On my last night in California I woke up in the Best Western Plus by the freeway. It was not yet light. I began packing up to checkout. I used all the remaining single-use coffee packets in the little plastic machine by the sink, and by shortly after sunrise I had placed the plastic card keys on the dresser by the television with a cash tip for housekeeping. The television remote was still in its cardboard stand. I had not turned on a single television during the entire trip.
I had stayed two nights in Pleasanton, but I hadn't really experienced the real town. I'd only experienced the fringe where the city limits extend past the freeway. This is Freeway California---the Metropolis of All California, that everyone recognizes.
To see the town, I followed the boulevard from the hotel and, having planned it out via Google maps, I navigated easily into downtown Pleasanton, where I found a public parking lot that was quiet and ample, with fallen leaves on the asphalt, located behind buildings on Main Street.

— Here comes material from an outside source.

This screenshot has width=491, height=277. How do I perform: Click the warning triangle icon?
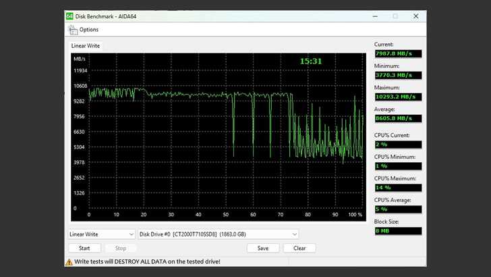pyautogui.click(x=69, y=261)
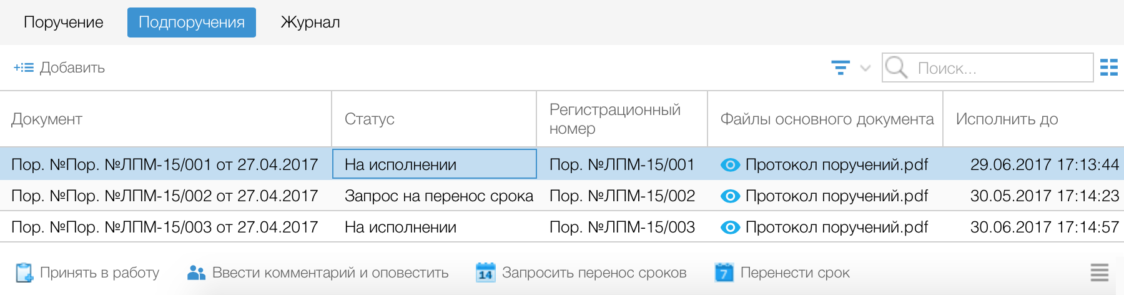The width and height of the screenshot is (1124, 295).
Task: Preview the file in ЛПМ-15/001 row
Action: (730, 164)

I locked the car and walked out the parking lot driveway onto Main Street. Most of the businesses were closed, but I could not tell whether they were closed because of the shutdown or because they were not yet open. As I would discover, things in Pleasanton get off to a slow start. The breakfast cafe didn't open until ten. The bakery didn't open until nine. I was persuaded to stay for the latter by a kid running a drive-up/walk-up dairy grocery that had been in the same spot for seventy years, as he told me.
Besides being the ideal location for my foray into the city, Pleasanton was a place I had wanted to visit because it is the home of the cartoonist Scott Adams, who has been so instrumental as a voice in this phase of the Trump movement, over the last year or two. His house is up in the hills of course, but he talks about the town frequently in his Periscope broadcasts. I knew for example that last spring, during the initial shutdown, he had admired the resourcefulness of the local restaurants in offering outdoor dining in the open air in the street. At the time, I thought, "Yeah, that's Northern California. Try that in the summer in Phoenix (or the winter elsewhere)."

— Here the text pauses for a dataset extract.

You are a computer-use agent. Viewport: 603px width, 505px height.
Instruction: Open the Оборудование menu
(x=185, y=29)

Adams is a decent guy. I enjoy his comments. But ultimately I cannot trust him on the level I would like. He's an atheist who believes there is no such thing as objective reality that we can access, that we have no free will, and they we are assigned our opinions. His obsession is Persuasion, not Truth. That was enormous useful as a perspective during the run-up to the election, but now we are beyond that. We are into evidence in a courtroom.
I consider Adams to be a good bellwether. He has stuck his neck out on the line as a Trump supporter, so admire him greatly for that, but he himself has said would pivot immediately to the "President Biden reality" if he saw things truly going that way. I feel sorry for him in that sense, not to know the deep conviction of Truth. The Trump movement is a big tent with room for many people. In this moment, however, we must all be Americans. As long as he is with us on that score, then I am with him too.
As far as the town where he lives, I already knew enough about the area to know that indeed it was probably the perfect balance of climates. It was a wonderful little community, all in all. By the time of my visit, the outdoor dining of the restaurants had begun to form semi-enclosed or almost-all-enclosed huts on the street, like organized versions of homeless camps, or like Burning Man. It looked as if the restaurants had simply been allowed to colonize the street in front of them.
The essential truth about the town came forth when I peeked at the listings in the front window of a still-shuttered realtor on the main street. It was the kind of display each house listing in its own photographic display, mounted in tinted light like the cover of glossy magazine. The first one I looked at was a three-bedroom house in the old part of town, near Main Street. It was listed as three bedrooms, but it was no more than a cottage, and had been built perhaps even before the Second World War. Asking price was 995,000. When a place is as pleasant as Pleasanton, a lot of people want to live there.